010救い、特進クラス_2

**

清水通り。

暗闇の夜、白川華怜はイヤホンを付けて英単語を覚えていた。

午前1時近く、前方の暗い路地から喧嘩の音が聞こえてきた。普通の人なら避けて通るはずだ。

白川華怜はイヤホンをつけたまま、単語を半分聞いたところで携帯が鳴った。

伊藤満からだった。彼女は電話に出ながら、平然と彼らの前を通り過ぎた。

金髪碧眼の男が三人いた。

この女の異常な落ち着きぶりに、彼らは一瞬呆然とした。次の瞬間、一人が我に返り、白川華怜の首を掴もうとした。

白川華怜は首を傾け、その男の手を掴んだ!

「姉さん——」伊藤満の声が響いた。

白川華怜は青い目の男を見つめ、角に倒れている人を見下ろした。

「ちょっと待って」彼女は伊藤満にそう言って、携帯をポケットに戻した。

そして突然、その碧眼の男を前に引き寄せた!

拳の風が両側に垂れた前髪を吹き上げ、冷たい眼差しを露わにした。
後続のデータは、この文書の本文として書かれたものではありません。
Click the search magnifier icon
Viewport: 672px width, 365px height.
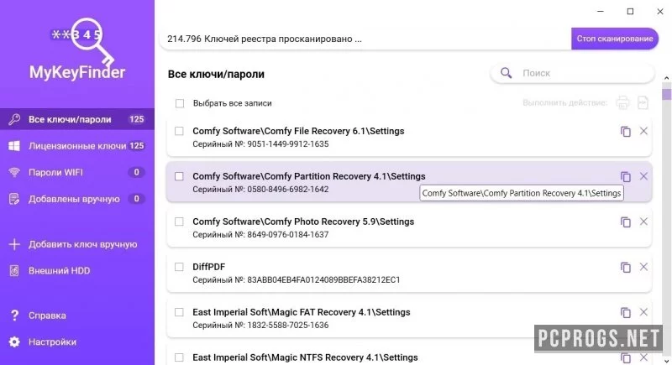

白川華怜は後退せず、もう片方の手で拳を握り、彼女に向かってきた別の男に強烈な一撃を放った!

3分もかからなかった。

三人が彼女の足元に倒れていた。

白川華怜はようやくポケットから携帯を取り出し、壁に寄りかかって無造作に、「話して」と言った。
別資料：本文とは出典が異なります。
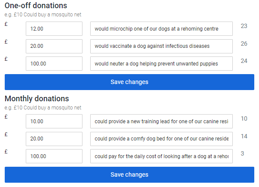Edit the daily cost of dog description

pyautogui.click(x=161, y=156)
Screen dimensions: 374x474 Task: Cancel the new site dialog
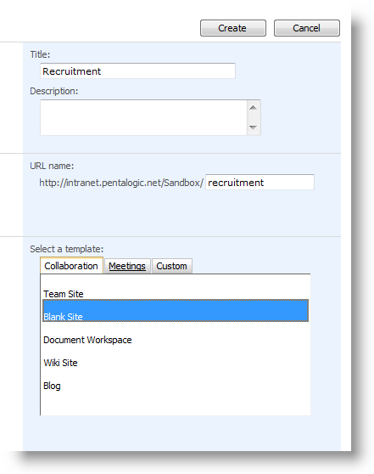tap(307, 28)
「あ?ああ」電話の向こうの伊藤満は顔を拭って、「この近くで数日後にオークションがあるんだけど、来ない?」

「いいわ」白川華怜は電話を切り、まつ毛を下げた。

彼女は再びイヤホンを付け、英単語を探し出した。

「おい……」

角に倒れている血まみれの男が彼女に声をかけた。彼は震える手でズボンのポケットからタバコを取り出し、一本咥えようとして、「ありがとう、連絡先を教えてくれないか?」

白川華怜は彼を一瞥した。

彼の足からは血が流れ続けていた。

彼女の視線は彼の手元の金縁の書に向けられた。

男は彼女の視線に気づき、右手を動かしたが、どこかの傷を刺激してしまったらしく、「っ」と息を吸った:「これが欲しいのか?本田徳厚の真筆だ。貴重品だが俺ほど価値はない。欲しければ持っていけ。他の要求も、月に住みたいとでも言わない限り何でも叶えてやる」

何かが白川華怜の心に触れたのか、彼女はしゃがみ込み、携帯のライトを点けて、男の傍らにある書に照らした。

しばらくして。

白川華怜は再び無造作に男の血を流し続ける足に目を向けた。